The current CGT regime means that basic rate taxpayers who have held shares in their employer for at least 2 years are only subject to a 5% CGT charge. The Chancellor’s changes, confirmed today, mean that these employee shareholders will have to pay an additional 13% tax on any gain above £9,200 from April 2008.

This means employees who have contributed to the success of their employers are now going to be worse off than under existing legislation whilst non-employee shareholders who have not done so are to have their CGT liabilities substantially reduced (from 40% to 18%). The changes are also likely to have some impact on medium and long term saving through employee share ownership, damaging moves towards wider share ownership as a means of saving for the future.

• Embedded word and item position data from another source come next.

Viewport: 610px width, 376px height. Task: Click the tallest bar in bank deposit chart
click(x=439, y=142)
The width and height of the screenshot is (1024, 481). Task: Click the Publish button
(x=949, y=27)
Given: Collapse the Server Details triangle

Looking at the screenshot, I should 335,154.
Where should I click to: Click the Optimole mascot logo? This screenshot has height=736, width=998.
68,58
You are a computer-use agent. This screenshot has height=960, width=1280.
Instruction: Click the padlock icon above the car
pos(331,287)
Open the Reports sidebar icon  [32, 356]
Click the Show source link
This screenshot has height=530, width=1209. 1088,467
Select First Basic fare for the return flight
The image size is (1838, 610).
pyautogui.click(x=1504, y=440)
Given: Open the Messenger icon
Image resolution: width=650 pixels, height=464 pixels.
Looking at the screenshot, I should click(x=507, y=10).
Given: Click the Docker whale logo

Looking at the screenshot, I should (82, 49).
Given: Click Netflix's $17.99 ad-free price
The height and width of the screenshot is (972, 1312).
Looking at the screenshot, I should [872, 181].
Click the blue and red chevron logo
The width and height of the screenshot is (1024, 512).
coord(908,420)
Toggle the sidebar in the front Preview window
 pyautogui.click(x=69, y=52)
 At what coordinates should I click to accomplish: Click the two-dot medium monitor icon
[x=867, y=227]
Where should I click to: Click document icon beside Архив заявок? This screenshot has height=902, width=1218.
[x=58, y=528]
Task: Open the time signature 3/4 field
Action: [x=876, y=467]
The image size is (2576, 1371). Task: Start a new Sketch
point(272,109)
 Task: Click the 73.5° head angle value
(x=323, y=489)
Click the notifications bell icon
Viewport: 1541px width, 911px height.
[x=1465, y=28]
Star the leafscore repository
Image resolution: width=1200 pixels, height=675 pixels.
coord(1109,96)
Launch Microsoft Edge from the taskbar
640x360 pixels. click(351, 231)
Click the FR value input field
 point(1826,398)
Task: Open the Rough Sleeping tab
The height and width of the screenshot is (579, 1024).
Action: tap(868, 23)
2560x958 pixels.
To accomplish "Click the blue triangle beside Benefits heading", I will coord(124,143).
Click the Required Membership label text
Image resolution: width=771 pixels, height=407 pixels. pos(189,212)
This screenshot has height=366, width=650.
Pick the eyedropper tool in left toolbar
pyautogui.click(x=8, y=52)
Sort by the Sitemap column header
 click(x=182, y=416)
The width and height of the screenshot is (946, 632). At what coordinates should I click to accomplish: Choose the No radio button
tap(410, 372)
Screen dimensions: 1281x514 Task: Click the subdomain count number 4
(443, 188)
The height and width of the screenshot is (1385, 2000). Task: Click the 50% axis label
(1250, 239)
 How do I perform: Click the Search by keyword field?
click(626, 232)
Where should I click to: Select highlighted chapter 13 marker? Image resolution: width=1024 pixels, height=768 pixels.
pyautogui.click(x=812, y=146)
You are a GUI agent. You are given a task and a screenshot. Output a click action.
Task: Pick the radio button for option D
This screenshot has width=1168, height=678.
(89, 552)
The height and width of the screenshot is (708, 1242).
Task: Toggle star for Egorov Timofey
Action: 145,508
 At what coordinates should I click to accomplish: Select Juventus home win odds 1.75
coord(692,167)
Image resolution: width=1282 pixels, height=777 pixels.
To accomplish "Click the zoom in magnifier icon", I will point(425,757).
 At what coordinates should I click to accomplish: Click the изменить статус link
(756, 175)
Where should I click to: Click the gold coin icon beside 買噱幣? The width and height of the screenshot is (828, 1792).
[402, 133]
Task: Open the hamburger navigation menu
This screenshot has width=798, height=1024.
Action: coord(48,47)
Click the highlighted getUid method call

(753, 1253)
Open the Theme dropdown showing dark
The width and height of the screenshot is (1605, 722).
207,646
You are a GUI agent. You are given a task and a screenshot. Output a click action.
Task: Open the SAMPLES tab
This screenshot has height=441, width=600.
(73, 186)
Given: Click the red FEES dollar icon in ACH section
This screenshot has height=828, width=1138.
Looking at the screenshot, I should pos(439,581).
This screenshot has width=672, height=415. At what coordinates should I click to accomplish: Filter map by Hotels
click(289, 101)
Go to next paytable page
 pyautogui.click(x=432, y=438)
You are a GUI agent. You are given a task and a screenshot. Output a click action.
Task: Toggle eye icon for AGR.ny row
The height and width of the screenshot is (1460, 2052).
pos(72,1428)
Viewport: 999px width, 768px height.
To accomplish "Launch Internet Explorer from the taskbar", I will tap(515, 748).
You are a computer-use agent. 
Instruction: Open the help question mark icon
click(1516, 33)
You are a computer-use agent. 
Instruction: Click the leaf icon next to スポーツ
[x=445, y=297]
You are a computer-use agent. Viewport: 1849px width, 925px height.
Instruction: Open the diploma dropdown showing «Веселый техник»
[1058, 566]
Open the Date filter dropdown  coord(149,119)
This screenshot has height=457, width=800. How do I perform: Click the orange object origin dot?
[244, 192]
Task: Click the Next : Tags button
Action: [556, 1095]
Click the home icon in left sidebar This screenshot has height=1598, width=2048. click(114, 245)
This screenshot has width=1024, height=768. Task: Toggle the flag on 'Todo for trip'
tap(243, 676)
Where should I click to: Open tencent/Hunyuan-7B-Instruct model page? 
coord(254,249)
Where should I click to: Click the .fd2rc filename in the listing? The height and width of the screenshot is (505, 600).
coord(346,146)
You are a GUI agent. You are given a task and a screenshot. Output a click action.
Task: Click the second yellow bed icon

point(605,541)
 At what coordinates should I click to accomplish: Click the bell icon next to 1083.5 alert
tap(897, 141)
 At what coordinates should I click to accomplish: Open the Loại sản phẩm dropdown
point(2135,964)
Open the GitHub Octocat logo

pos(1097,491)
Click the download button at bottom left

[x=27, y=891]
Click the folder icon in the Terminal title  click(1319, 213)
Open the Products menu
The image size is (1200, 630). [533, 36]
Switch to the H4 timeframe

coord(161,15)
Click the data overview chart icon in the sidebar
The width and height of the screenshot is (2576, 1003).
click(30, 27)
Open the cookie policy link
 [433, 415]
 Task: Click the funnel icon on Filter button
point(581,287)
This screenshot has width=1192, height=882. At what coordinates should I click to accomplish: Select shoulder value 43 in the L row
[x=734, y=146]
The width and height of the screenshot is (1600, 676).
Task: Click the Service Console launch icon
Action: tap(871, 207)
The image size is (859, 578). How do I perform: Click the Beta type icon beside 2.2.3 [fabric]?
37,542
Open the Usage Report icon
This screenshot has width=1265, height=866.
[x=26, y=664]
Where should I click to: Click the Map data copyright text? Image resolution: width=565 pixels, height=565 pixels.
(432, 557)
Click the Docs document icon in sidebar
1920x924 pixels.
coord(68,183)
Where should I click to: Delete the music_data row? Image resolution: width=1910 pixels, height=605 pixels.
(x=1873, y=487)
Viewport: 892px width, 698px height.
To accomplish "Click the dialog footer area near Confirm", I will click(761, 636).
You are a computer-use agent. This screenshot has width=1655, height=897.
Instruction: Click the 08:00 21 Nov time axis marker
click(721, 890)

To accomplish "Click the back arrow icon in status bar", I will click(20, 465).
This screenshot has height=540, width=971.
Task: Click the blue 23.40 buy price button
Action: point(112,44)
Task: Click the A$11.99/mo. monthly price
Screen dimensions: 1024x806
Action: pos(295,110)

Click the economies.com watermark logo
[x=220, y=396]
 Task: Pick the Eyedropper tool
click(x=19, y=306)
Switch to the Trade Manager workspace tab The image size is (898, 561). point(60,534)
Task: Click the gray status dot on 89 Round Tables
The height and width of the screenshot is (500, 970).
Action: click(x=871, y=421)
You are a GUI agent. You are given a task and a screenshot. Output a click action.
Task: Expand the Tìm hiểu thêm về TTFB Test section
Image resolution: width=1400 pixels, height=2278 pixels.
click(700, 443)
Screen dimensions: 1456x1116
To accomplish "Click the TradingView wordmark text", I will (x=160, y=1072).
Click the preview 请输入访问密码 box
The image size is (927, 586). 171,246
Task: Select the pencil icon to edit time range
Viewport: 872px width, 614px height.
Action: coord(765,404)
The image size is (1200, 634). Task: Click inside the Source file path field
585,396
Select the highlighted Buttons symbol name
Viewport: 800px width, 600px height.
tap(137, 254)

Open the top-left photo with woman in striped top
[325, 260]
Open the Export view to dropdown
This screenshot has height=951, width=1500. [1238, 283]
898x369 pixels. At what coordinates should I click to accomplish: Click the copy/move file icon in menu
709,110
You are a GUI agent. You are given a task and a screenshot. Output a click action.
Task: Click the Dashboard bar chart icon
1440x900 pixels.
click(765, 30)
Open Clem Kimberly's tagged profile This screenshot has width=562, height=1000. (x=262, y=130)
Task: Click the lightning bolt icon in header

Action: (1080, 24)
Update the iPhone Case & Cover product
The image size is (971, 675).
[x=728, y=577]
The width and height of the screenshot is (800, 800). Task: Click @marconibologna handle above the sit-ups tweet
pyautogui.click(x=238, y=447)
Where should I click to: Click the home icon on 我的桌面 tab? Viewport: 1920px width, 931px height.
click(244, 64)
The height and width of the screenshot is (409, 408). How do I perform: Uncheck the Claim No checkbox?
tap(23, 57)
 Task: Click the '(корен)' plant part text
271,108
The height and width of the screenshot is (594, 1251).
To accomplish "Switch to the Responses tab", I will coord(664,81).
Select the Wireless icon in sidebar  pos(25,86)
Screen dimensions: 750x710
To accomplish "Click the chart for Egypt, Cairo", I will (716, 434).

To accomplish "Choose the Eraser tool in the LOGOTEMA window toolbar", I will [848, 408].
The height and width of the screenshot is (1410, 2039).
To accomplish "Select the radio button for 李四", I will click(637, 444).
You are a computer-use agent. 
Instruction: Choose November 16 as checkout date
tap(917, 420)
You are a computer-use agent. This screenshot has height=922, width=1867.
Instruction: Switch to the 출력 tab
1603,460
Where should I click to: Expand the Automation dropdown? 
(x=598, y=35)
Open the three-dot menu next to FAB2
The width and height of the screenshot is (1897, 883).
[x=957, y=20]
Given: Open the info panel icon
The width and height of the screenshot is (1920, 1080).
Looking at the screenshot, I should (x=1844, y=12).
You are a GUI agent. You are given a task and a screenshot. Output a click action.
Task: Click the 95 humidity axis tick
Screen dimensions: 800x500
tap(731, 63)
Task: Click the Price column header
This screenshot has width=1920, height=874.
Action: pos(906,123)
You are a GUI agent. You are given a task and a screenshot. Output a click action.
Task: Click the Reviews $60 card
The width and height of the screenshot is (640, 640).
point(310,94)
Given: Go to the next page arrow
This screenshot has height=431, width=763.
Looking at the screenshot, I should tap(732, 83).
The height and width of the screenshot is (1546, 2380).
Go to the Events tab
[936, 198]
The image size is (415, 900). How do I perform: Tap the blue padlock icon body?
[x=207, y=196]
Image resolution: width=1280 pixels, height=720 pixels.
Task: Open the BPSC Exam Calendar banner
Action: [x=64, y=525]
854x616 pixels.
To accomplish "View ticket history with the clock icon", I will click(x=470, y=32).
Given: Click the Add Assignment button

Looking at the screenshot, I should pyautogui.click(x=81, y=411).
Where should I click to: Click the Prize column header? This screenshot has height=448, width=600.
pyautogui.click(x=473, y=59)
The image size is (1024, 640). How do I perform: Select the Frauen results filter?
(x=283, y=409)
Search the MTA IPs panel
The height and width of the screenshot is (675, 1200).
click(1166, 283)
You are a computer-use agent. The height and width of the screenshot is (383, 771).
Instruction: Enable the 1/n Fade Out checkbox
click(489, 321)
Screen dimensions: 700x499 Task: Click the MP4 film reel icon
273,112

Fiona Downes, Head of Employee Share Ownership at ifs ProShare, said:

“Having informed the Chancellor of the fact more than 270,000 employees could be worse off following his proposals, we are naturally disappointed that this evidence appears to have been ignored.

As well as there being no changes to mitigate the effects on employee shareholders, the uncertainty and repeated delays in confirming this decision mean many employee shareholders will have to make relatively quick decisions about whether or not to sell or hold some of their shares. SAYE participants should speak to their employer about the range of choices available to them or seek financial advice.

Employers will also face a real challenge in communicating these implications to their employees within a very short period of time.

In view of these incredibly tight time constraints a grandfathering arrangement should be introduced so that existing participants in SAYE schemes continue to benefit from taper relief at the current rates."